I have tried using the equations derived from the conservation of linear momentum in several forms but every time I end up with too many unknowns. How do I solve this problems without knowing either angle of the final velocities. All he gives us is the y component of the final velocity of mass 1. I'm stuck. Please help.

 

[Doc Al]

The collision is elastic. What does that tell you?

 

[Rubidium]

That the kinetic energy of the system is the same before as it is after the collision.

 

[Rubidium]

I also did find b2. I used the relation: 0=m1v1fsin(theta1)+m2v2fsin(theta2), and got b2=-0.9 m/s. But without either angle of deflection, a1, or a2 I am stuck from there.

 

[Doc Al]

That the kinetic energy of the system is the same before as it is after the collision.

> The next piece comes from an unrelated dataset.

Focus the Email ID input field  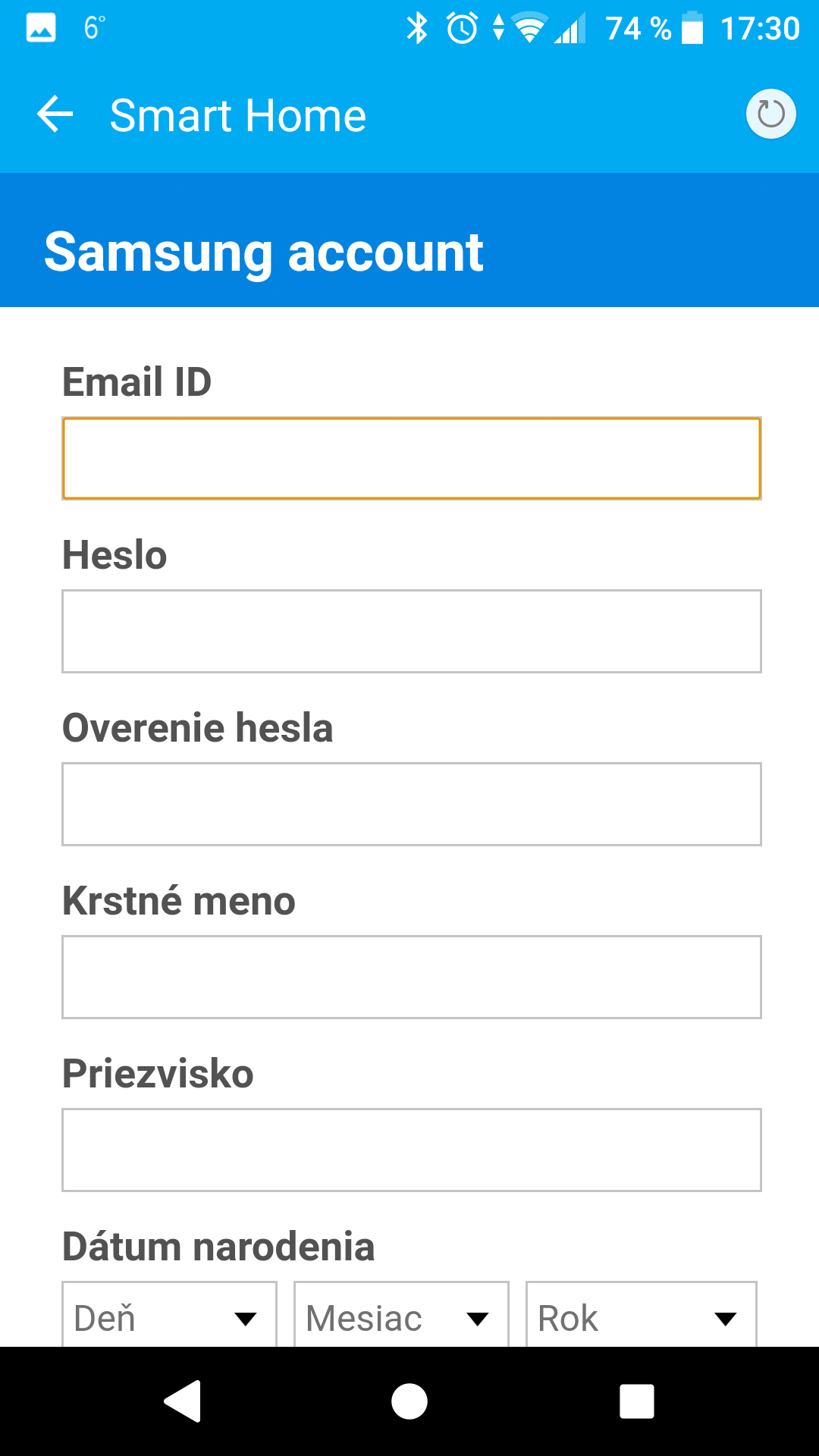coord(412,458)
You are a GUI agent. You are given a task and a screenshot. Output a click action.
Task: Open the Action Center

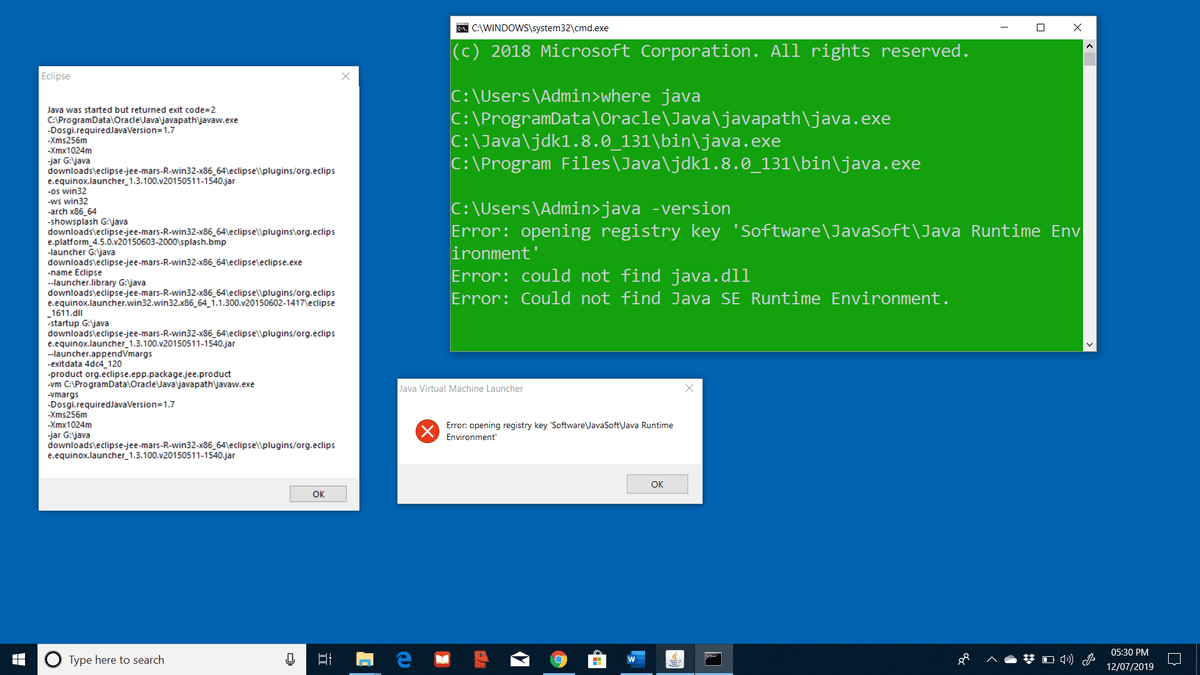click(1176, 659)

Right, kinetic energy is conserved. That, along with the two conservation of momentum equations (horizontal and vertical), should allow you to solve for the three unknown parameters. (Once you find the constants you can use them to find the angles.)

 

[Rubidium]

I used the vertical conservation of momentum equation but I don't know how to use the horizontal momentum equation without knowing a1, a2, or either angle. Can you tell me more about that?

 

[Doc Al]

What's the horizontal component ($\hat{i}$) of the initial momentum? Of the final momentum? Set them equal!

You don't have to know the values of a1 or a2 ahead of time--you're going to solve for them. Since you have three unknowns, you'll need three equations. Conservation of momentum will give you two equations.